`az.from_emcee` fails to handle structured array of blobs

jwhhh commented 2 years ago

Describe the bug

When using an emcee.EnsembleSampler with custom dtype defined (see here), EnsembleSampler.get_blobs() returns a numpy structured array that has shape (nsteps, nwalkers). The shape information doesn't reflect the number of blobs, so EmceeConverter.blobs_to_dict() treats it as having only one blobs even when there are more.

To Reproduce

Running the following script:

# mostly copied from: https://emcee.readthedocs.io/en/stable/user/blobs/

import emcee
import numpy as np
import arviz as az

def log_prior(params):
    return -0.5 * np.sum(params**2)

def log_like(params):
    return -0.5 * np.sum((params / 0.1)**2)

def log_prob(params):
    lp = log_prior(params)
    if not np.isfinite(lp):
        return -np.inf, -np.inf, -np.inf
    ll = log_like(params)
    if not np.isfinite(ll):
        return lp, -np.inf, -np.inf
    return lp + ll, lp, np.mean(params)

coords = np.random.randn(32, 3)
nwalkers, ndim = coords.shape

# Here are the important lines
dtype = [("log_prior", float), ("mean", float)]
sampler = emcee.EnsembleSampler(nwalkers, ndim, log_prob,
                                blobs_dtype=dtype)

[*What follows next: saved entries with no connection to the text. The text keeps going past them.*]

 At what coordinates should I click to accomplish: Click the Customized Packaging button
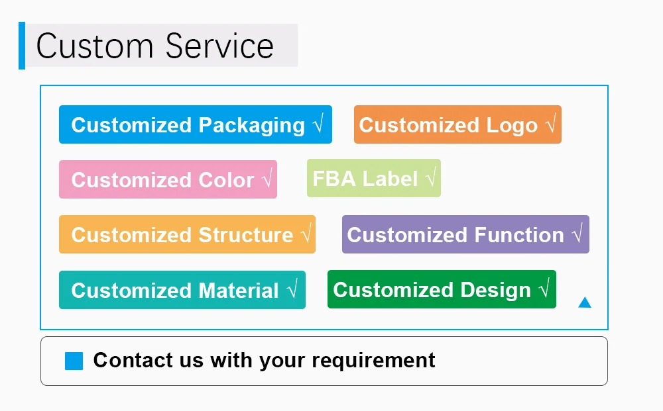[195, 124]
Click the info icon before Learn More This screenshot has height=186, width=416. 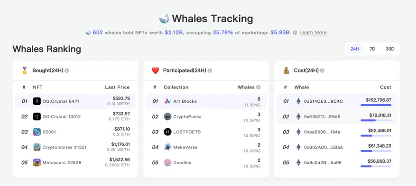(295, 33)
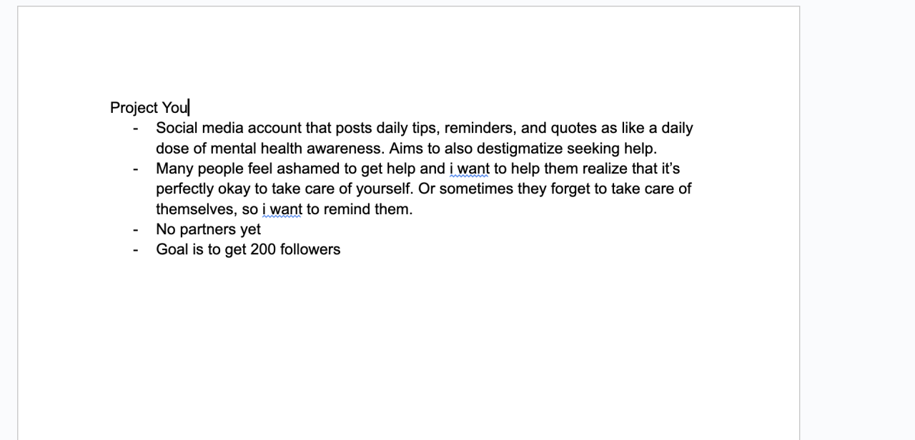This screenshot has width=915, height=440.
Task: Click the word "Social" in the first bullet
Action: [177, 128]
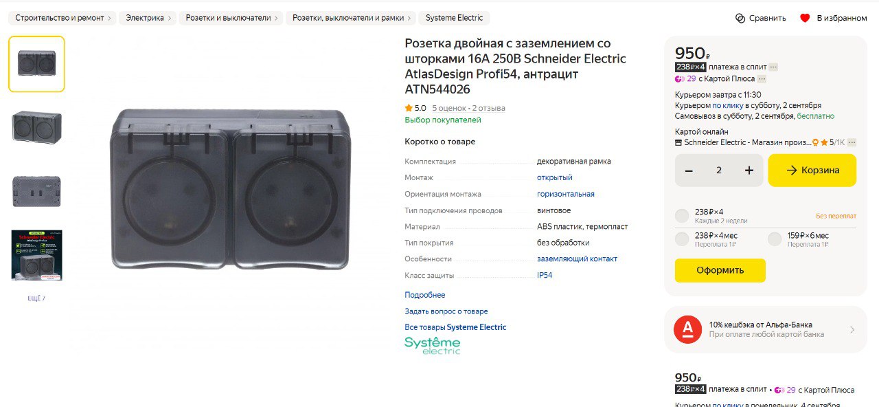Decrease quantity with the minus button
The image size is (879, 407).
tap(689, 171)
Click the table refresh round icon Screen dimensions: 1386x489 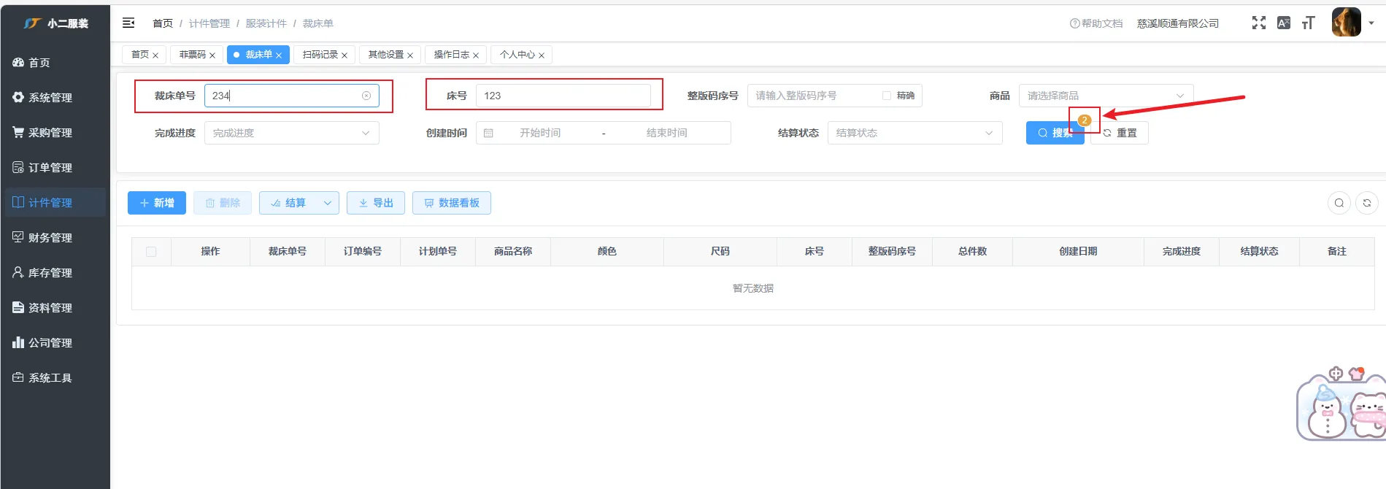click(x=1367, y=203)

sampler.run_mcmc(coords, 100)

blobs = sampler.get_blobs()

idata = az.from_emcee(
    sampler,
    blob_names=["log_prior", "mean"],
    blob_groups=["log_prior", "mean"],
)

yields the following error:

Traceback (most recent call last):
  File "/path/to/test.py", line 34, in <module>
    idata = az.from_emcee(
  File "/path/to/home/opt/miniforge3/envs/cofi_dev/lib/python3.10/site-packages/arviz/data/io_emcee.py", line 320, in from_emcee
    ).to_inference_data()
  File "/path/to/home/opt/miniforge3/envs/cofi_dev/lib/python3.10/site-packages/arviz/data/io_emcee.py", line 251, in to_inference_data
    blobs_dict = self.blobs_to_dict()
  File "/path/to/home/opt/miniforge3/envs/cofi_dev/lib/python3.10/site-packages/arviz/data/io_emcee.py", line 205, in blobs_to_dict
    raise ValueError(
ValueError: Incorrect number of blob names. Expected 1, found 2

Expected behavior

The blobs should be 2 dimensions. So it shouldn't expect only 1.

Additional context

MacOS v11.5.1 python version: 3.10.4 arviz version: v0.12.1, conda-forge emcee version: v3.1.2, conda-forge numpy version: v1.22.3, conda-forge

OriolAbril commented 2 years ago

Does it work if you don't use the blobs_dtype argument and leave everything else unchanged?

Do you have any ideas on how to improve this? I am not very familiar with custom dtypes. What do you expect should happen in that case? What does xarray do when given a numpy array with custom dtypes?

jwhhh commented 2 years ago

Thanks for replying. It works perfectly well if I don't use blobs_dtype.

I played around it a bit just now, and believe that we can add some checking around this line. Something like:

if len(blobs.dtype) == 0:
    # continue as usual
    nblobs, nwalkers, ndraws, *_ = blobs.shape
else:
    nwalkers, ndraws, *_ = blobs.shape
    nblobs = len(blobs.dtype)

I'm expecting it to detect the dimension, and the names set by az.from_emcee(sampler, blob_names=[...], blob_groups=[...] to overwrite the dtype names set from emcee.EnsembleSampler(blobs_dtype=...). However I'm not sure about the types on the xarray side. It might be complicated if we have to deal with types here. What I was expecting is only that it can recognise that there can be more than 1 blobs attribute in this case.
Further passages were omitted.